Immunosuppressive therapy
Uveitis doesn't have to involve a lifelong treatment course.
"There are a few diseases that require long-term care, but the bulk of the diseases we deal with are, frankly, curable," Dr. Foster said. "The immune system, if manipulated correctly, has the capacity to relearn how to behave itself properly and not begin attacking the patient's tissues yet again when medications are taken away."
After a patient is entirely off steroids, it takes a minimum of 2 years on immunomodulatory drugs to see a cure.
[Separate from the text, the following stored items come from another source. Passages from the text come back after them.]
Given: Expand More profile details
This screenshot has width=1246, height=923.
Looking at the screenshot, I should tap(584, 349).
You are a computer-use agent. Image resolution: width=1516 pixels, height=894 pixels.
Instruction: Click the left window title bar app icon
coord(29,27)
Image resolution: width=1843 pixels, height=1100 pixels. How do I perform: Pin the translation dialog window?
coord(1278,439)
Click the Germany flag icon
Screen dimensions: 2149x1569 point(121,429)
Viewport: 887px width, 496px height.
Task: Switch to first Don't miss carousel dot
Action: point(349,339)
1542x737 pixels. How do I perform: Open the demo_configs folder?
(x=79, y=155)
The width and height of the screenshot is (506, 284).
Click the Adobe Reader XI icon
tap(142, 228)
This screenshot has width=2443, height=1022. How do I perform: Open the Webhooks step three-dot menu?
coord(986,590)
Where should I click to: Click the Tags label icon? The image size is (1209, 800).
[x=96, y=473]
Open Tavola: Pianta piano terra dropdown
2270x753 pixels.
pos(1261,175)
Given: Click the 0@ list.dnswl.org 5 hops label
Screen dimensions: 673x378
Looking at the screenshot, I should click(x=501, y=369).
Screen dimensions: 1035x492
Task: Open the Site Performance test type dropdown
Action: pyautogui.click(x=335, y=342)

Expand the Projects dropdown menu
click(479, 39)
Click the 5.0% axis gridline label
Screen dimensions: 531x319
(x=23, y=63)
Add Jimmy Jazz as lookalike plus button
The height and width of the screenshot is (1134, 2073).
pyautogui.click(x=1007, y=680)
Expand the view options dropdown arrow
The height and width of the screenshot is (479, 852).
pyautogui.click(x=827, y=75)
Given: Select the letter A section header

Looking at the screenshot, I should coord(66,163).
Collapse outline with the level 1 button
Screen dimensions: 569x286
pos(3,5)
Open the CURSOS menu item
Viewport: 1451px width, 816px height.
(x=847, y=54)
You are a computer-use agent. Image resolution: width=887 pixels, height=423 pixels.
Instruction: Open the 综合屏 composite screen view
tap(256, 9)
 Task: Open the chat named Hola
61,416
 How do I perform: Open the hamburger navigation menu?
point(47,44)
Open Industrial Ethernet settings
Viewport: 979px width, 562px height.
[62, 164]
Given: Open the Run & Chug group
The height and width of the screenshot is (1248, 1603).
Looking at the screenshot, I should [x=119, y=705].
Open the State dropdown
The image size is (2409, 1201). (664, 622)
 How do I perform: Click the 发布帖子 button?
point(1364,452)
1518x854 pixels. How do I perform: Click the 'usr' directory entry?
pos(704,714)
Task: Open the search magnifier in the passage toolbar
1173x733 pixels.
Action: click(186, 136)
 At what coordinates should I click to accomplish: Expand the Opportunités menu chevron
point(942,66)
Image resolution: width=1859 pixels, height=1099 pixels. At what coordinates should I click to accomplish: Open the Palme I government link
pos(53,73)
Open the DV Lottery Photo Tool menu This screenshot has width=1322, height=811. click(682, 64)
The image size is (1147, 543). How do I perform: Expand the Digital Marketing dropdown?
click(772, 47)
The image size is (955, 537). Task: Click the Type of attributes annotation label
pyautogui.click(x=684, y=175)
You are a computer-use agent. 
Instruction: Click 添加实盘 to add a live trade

"Patients have to be off the steroids for you to know that the immunomodulators are in the right dose, are the right type, and that they are, in fact, setting the stage for the re-education of the immune system," Dr. Foster said. "We have a tremendous number of various types of uveitis that are outright cured—in remission, off steroids, on immunosuppressants for a finite period. The immunosuppressants are then tapered and withdrawn, and 5-10 years later, the patients are still without any evidence of recurrence of uveitis. It's like in cancer: You get to 5 years, and you have to call that a cure."
A whole panoply of immunomodulators is available, according to Dr. Foster.
Those include antimetabolites such as methotrexate, mycophenolate mofetil, and azathioprine; calcineurin inhibitors such as cyclosporine, tacrolimus, and sirolimus; and alkylating drugs such as cyclophosphamide and chlorambucil. Another category of immunomodulatory drugs is a class called biologic response modifiers, or biologics, including anakinra, eculizumab, rituximab, infliximab, and adalimumab. There are drugs in the pipeline, such as Interleukin-17, that inhibit the other molecules important in inflammation, Dr. Foster said. "In general, if you pluck an arrow out of your quiver to shoot at the inflammatory problem, no matter what arrow you pick or what drug you choose, there's about a 70% chance that the drug is going to be the salvation of that particular patient," Dr. Foster said. "It's going to fix the problem—no muss, no fuss, no need for anything more. Keep patients on it for 2 years and you're home free."
It's OK to move along if one of these drugs isn't working, he added.
Co-management
Comprehensive ophthalmologists shouldn't feel pressured to know every immunosuppressive drug available to patients. Instead, they should work on developing and maintaining co-management relationships with doctors who do.
Partner with a hematologist or rheumatologist, Dr. Foster advised.
"They're very collaborative and collegial," he said. "It's important to feel comfortable in the co-management of the patient."
Editors' note: Dr. Foster has no financial interests related to his comments.